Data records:
---

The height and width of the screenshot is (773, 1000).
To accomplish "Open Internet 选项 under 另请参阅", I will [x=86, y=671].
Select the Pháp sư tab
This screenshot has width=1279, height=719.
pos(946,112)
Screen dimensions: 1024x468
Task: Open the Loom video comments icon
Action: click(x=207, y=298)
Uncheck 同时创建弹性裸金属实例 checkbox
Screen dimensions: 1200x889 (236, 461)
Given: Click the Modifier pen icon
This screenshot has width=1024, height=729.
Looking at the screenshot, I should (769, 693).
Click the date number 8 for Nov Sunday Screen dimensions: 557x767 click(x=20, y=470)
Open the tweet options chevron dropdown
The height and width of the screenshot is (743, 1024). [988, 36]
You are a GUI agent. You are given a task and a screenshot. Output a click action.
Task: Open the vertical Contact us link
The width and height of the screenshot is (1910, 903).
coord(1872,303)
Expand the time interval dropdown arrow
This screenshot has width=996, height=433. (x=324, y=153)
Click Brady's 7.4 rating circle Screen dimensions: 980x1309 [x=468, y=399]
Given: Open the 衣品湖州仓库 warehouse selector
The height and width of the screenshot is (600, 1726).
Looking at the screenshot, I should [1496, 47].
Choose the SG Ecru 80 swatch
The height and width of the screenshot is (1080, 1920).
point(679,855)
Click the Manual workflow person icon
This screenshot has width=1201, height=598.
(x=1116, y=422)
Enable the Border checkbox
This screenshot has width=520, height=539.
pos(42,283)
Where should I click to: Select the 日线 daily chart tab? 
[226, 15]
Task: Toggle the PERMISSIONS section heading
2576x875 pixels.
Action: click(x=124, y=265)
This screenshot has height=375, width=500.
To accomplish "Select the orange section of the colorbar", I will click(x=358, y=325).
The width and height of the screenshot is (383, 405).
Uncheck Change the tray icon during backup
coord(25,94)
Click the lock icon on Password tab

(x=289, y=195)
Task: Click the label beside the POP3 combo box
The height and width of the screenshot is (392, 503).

---

◆ **PROBLEM DETAILS**: Retype all of the data exactly, so that nothing differs from what is given.

◆ **ANSWER AREA**:
The height and width of the screenshot is (773, 1000).
To accomplish "Open Internet 选项 under 另请参阅", I will [x=86, y=671].
Select the Pháp sư tab
This screenshot has width=1279, height=719.
pos(946,112)
Screen dimensions: 1024x468
Task: Open the Loom video comments icon
Action: click(x=207, y=298)
Uncheck 同时创建弹性裸金属实例 checkbox
Screen dimensions: 1200x889 (236, 461)
Given: Click the Modifier pen icon
This screenshot has width=1024, height=729.
Looking at the screenshot, I should (769, 693).
Click the date number 8 for Nov Sunday Screen dimensions: 557x767 click(x=20, y=470)
Open the tweet options chevron dropdown
The height and width of the screenshot is (743, 1024). [988, 36]
You are a GUI agent. You are given a task and a screenshot. Output a click action.
Task: Open the vertical Contact us link
The width and height of the screenshot is (1910, 903).
coord(1872,303)
Expand the time interval dropdown arrow
This screenshot has width=996, height=433. (x=324, y=153)
Click Brady's 7.4 rating circle Screen dimensions: 980x1309 [x=468, y=399]
Given: Open the 衣品湖州仓库 warehouse selector
The height and width of the screenshot is (600, 1726).
Looking at the screenshot, I should [1496, 47].
Choose the SG Ecru 80 swatch
The height and width of the screenshot is (1080, 1920).
point(679,855)
Click the Manual workflow person icon
This screenshot has width=1201, height=598.
(x=1116, y=422)
Enable the Border checkbox
This screenshot has width=520, height=539.
pos(42,283)
Where should I click to: Select the 日线 daily chart tab? 
[226, 15]
Task: Toggle the PERMISSIONS section heading
2576x875 pixels.
Action: click(x=124, y=265)
This screenshot has height=375, width=500.
To accomplish "Select the orange section of the colorbar", I will click(x=358, y=325).
The width and height of the screenshot is (383, 405).
Uncheck Change the tray icon during backup
coord(25,94)
Click the lock icon on Password tab

(x=289, y=195)
Task: Click the label beside the POP3 combo box
The height and width of the screenshot is (392, 503).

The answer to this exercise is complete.